Marshfield High School graduate and Mail alum Chad Day, son of Noel Day and Rhonda Day, was announced as a recipient of a 2023 Pulitzer Prize Monday, May 8. The Staff of the Wall Street Journal was named the winner of the Prize in Investigative Reporting for sharp accountability reporting on financial conflicts of interest among officials at 50 federal agencies, revealing those who bought and sold stocks they regulated and other ethical violations by individuals charged with safeguarding the public’s interest.

“I was at home with my wife when I found out,” he recalled. “We were just stunned. I couldn’t believe it… I am still in a daze about it. It hasn’t really sunk in. I was fortunate to work on a really great, generous team full of very talented people.”
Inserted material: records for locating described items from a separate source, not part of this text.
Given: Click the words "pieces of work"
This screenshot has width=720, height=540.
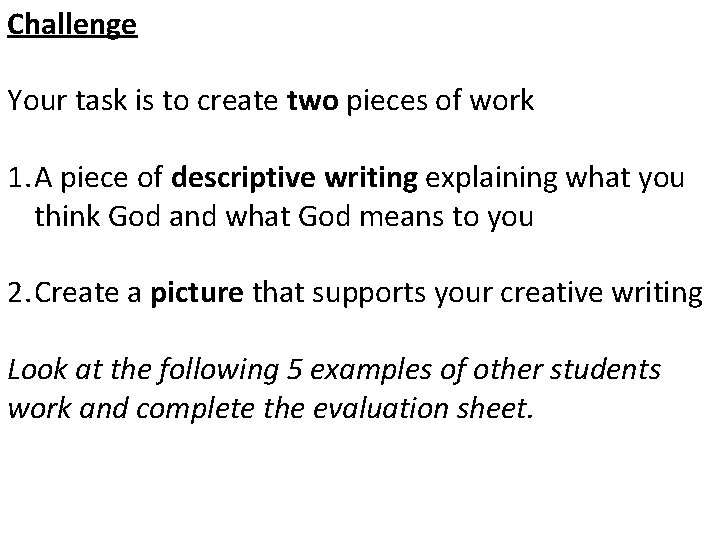Looking at the screenshot, I should click(440, 101).
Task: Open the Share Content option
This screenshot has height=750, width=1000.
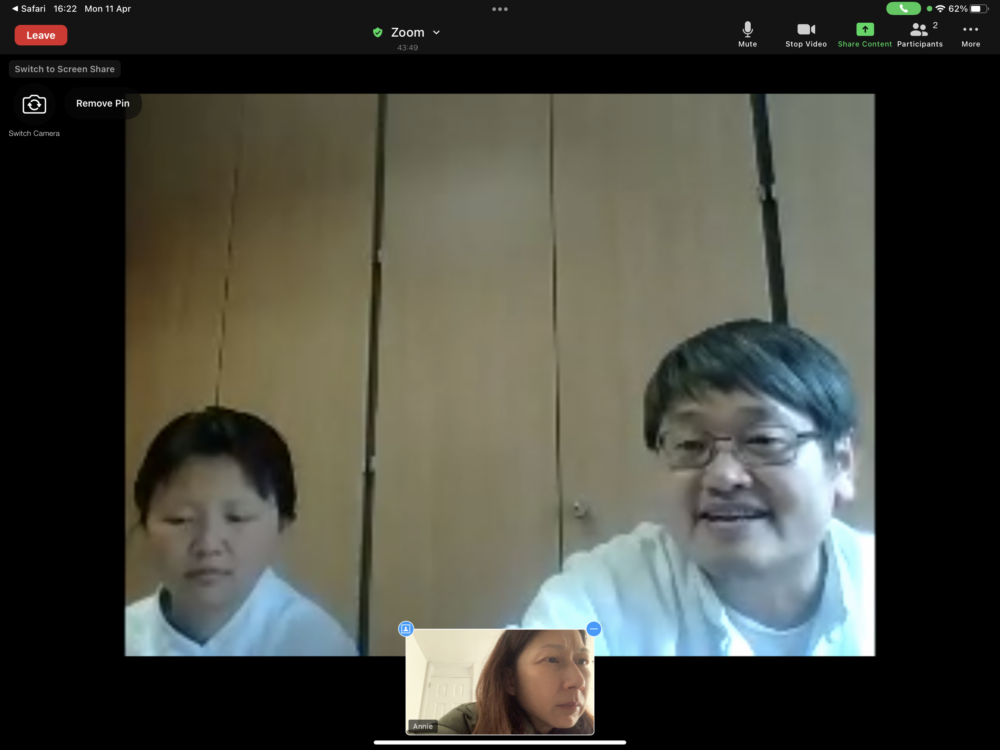Action: coord(864,34)

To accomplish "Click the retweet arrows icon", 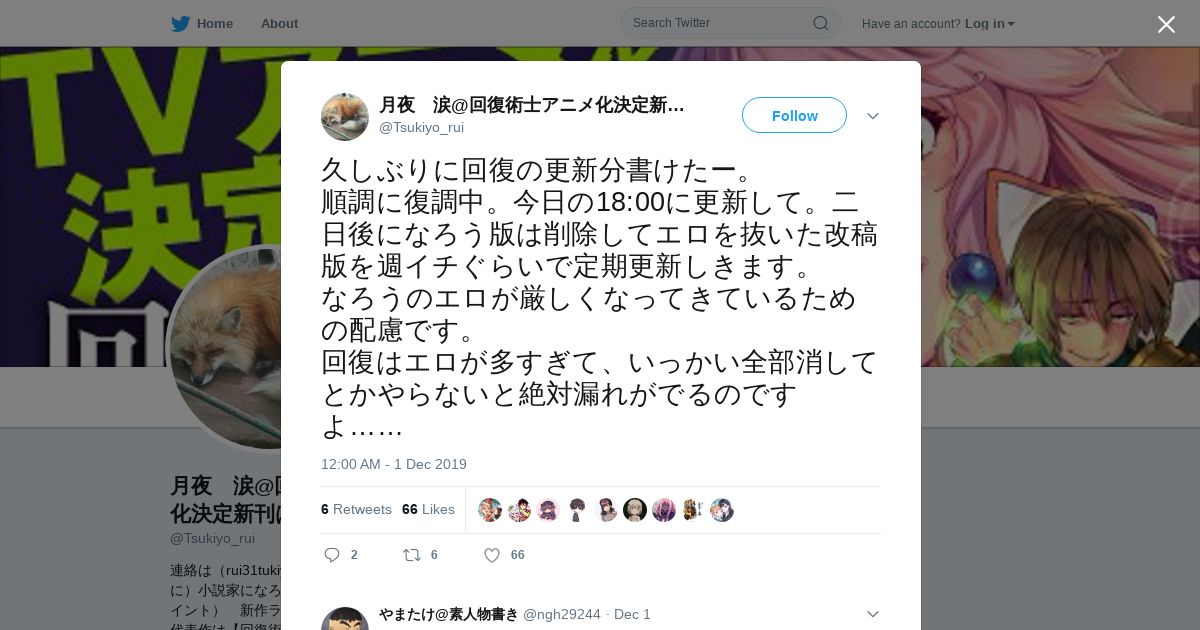I will [x=411, y=555].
Day explained that the team looked comprehensively across the federal government to explain how the government functions, where senior government officials' financial interests and personal financial interests intersect with their official duties. According to Day, one of the main findings was that about one in five senior officials owned stock in companies that were actively lobbying their agencies at the same time. The Journal collected documents, analyzed their findings and published their findings.
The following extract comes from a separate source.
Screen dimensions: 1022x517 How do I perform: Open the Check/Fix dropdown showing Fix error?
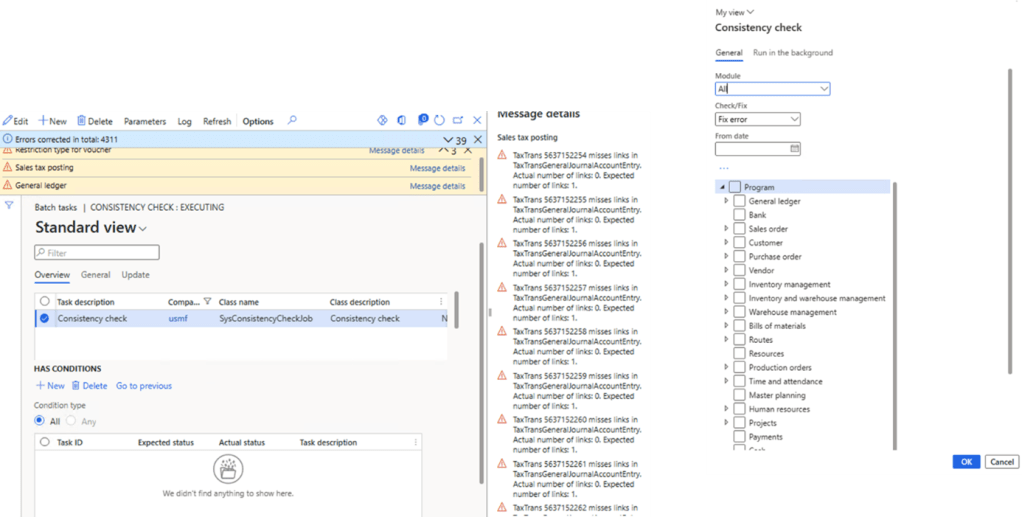coord(758,119)
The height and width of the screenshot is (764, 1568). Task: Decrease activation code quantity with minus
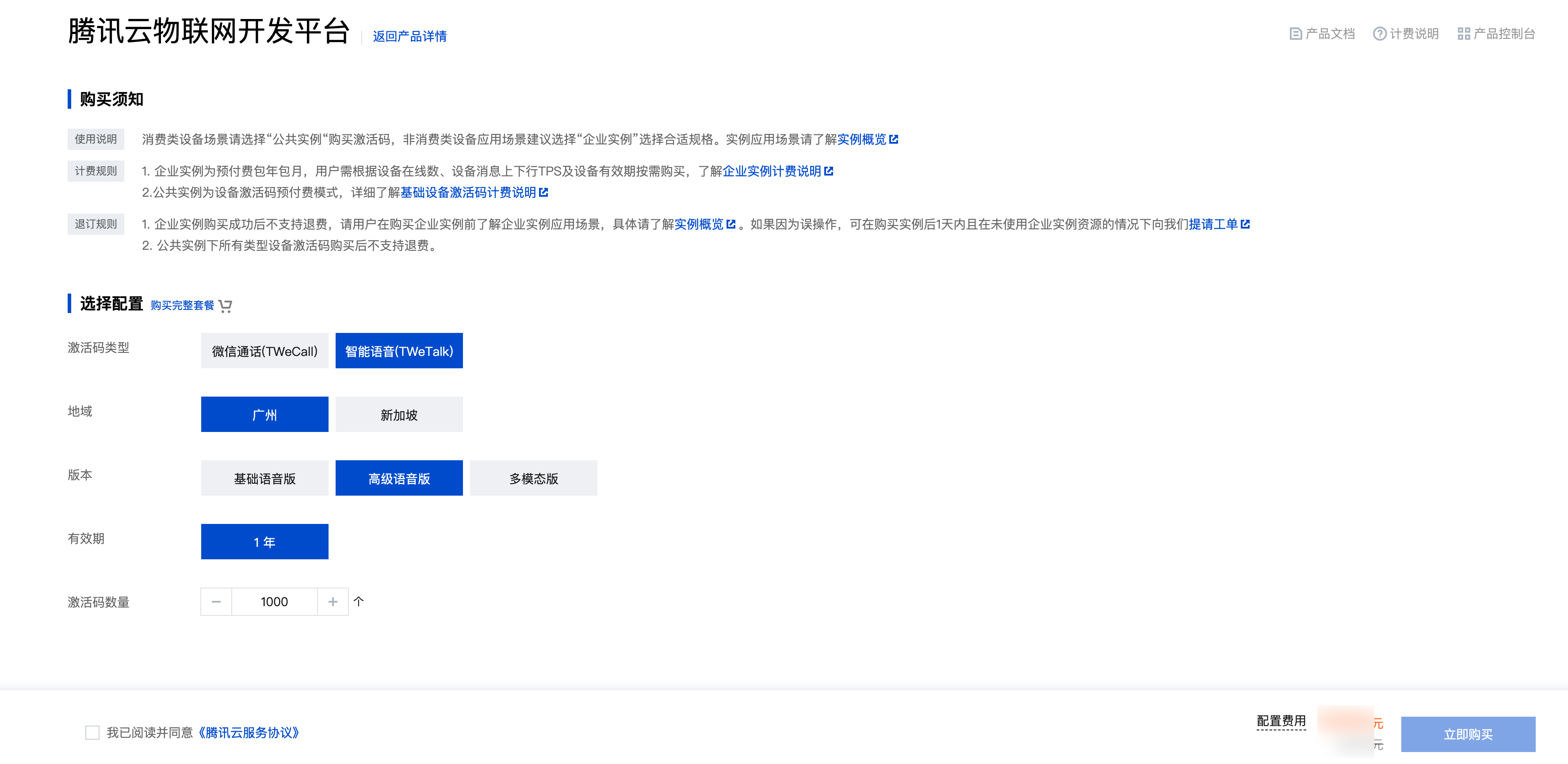[216, 602]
“There were about six of us on the team and a broad group of people who were involved,” Day said. “Journalism is a team sport… anybody that tries to do it by themselves, there’s always other people around them, helping them. It was a lot of work, but you never expect anything like this. It was just kind of crazy.”
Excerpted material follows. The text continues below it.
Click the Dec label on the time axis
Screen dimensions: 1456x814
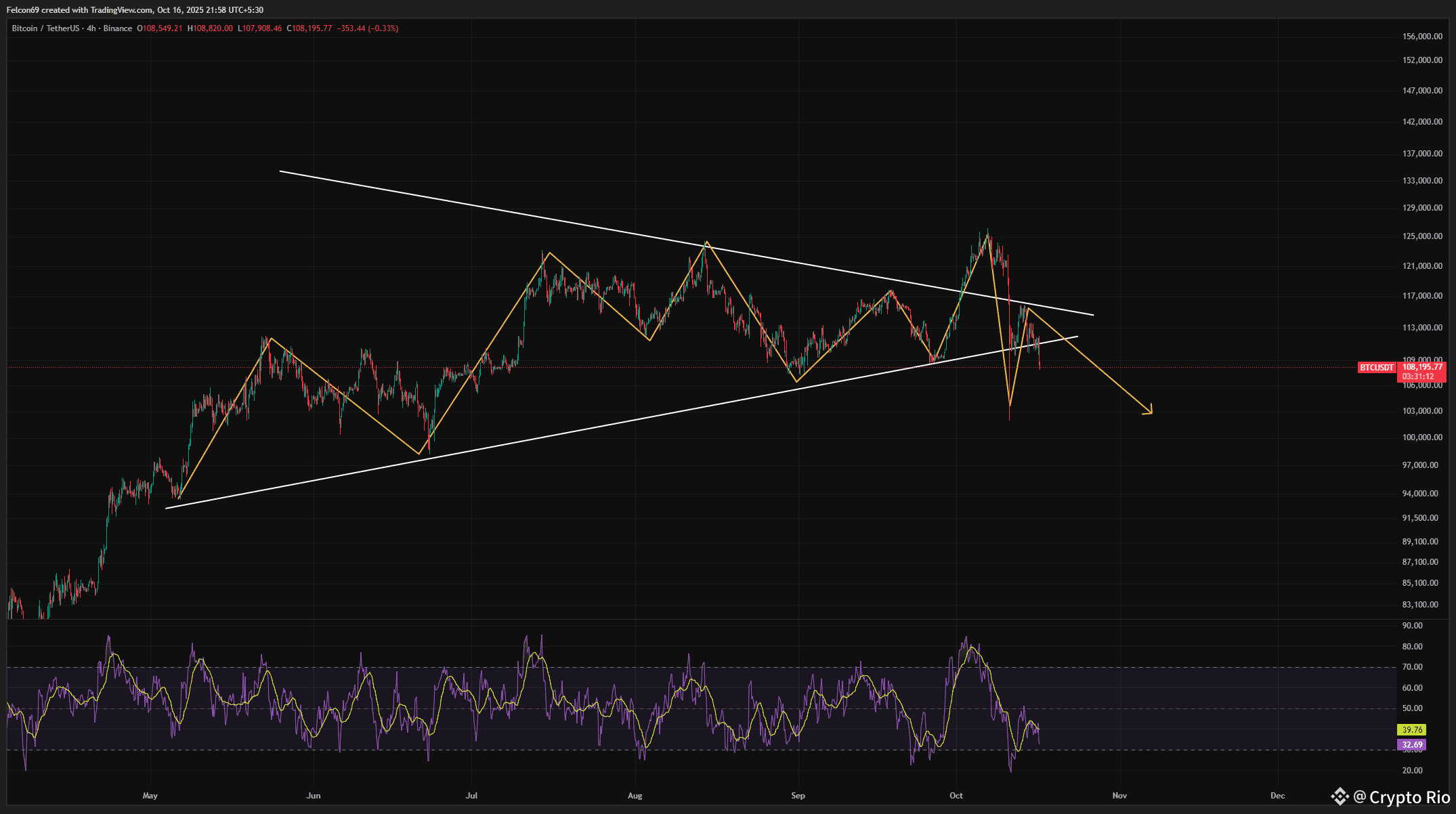[1277, 796]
Day, a 2006 Marshfield High School graduate, worked at the Marshfield Mail the summer after his senior year. He credits his boss at the Mail for pushing him into this career path.

“Mark [Eddlemon] is a close friend of mine. He was my baseball coach and also the reason I first got into journalism,” Day recalled. “I actually got mono during baseball season my senior year and Mark asked if I was interested in covering the games. So I started with the Marshfield Mail toward the end of my senior year and worked through the summer covering legion baseball, sports and all kinds of stuff.”

That fall, Day attended Journalism School at the University of Missouri and graduated in 2009. As he looks back, he says that this was the path he was meant to take. When asked if he had ever considered another career besides journalism, he said, “There are rough days in every profession, but I’ve been very lucky to not have to answer that question yet. I really love what I get to do and once I started doing it, it’s what I wanted to do every day. I think everybody has something like that… Something they feel meant to do.”

Day looks back at the path that led him there feeling thankful for the people who were kind enough to take the time to teach and help me over the years. After he finished journalism school, Day was an intern at the Kansas City Star for a summer before moving to Little Rock, AR for a job with the Arkansas Democrat Gazette. He remained there from 2009 -2015 when he accepted a job at the Associated Press in Washington D.C.. He then worked at the Wall Street Journal from 2019 until two months ago, when he returned to the Associated Press for his current role as the Chief Elections Analyst.

“Mark was instrumental in my journalism career. I always kept up with the news and was a big reader as a kid. My grandfather [James “Shorty” Day] would love to talk about news and what was going on with us kids,” he added. “My grandmother, Billie [Arthur], wrote a lot of obituaries over the years when my grandparents had the funeral home in Marshfield, so I got used to how she interviewed people for those and got interested in writing, but it was Mark who kind of pushed me into it. I can’t imagine doing anything else.”